* **Work required**
Collect all lines from the records below that include the word "menu".
*** Opening Records to process ***
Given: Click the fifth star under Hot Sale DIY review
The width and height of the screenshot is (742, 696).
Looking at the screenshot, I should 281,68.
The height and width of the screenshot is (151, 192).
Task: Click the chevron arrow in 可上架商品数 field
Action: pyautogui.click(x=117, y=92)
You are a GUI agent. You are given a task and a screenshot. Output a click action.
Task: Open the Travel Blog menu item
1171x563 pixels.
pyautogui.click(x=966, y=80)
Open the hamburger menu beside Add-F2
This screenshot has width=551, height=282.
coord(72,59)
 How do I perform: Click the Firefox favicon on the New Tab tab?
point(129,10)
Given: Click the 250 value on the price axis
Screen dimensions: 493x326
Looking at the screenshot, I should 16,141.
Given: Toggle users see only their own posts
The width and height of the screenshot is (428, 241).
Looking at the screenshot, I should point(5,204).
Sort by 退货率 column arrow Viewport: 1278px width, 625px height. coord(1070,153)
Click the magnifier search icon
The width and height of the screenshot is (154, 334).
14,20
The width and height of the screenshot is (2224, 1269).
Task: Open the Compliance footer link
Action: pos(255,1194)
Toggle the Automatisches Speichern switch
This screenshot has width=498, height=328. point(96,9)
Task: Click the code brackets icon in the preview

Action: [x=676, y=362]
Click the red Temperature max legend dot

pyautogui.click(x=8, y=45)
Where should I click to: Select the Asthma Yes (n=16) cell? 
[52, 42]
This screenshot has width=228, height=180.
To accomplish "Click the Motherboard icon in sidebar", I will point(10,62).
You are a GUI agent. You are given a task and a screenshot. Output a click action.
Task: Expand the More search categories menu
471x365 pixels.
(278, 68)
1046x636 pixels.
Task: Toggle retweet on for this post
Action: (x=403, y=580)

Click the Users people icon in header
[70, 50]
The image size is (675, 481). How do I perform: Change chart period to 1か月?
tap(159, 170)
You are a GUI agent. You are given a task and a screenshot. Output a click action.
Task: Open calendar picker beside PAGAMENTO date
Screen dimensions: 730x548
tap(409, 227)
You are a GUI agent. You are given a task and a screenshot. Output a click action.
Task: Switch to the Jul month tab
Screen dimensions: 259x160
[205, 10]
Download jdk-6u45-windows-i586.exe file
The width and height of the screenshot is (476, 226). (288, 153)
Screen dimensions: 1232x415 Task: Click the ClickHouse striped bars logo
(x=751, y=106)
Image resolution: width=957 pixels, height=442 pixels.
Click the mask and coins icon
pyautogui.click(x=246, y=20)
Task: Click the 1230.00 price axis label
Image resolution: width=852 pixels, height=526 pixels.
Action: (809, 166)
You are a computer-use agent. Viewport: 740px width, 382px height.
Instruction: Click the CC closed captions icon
*** Closing Records to process ***
* **Task answer**
Task: Open the Travel Blog menu item
Open the hamburger menu beside Add-F2
Task: Expand the More search categories menu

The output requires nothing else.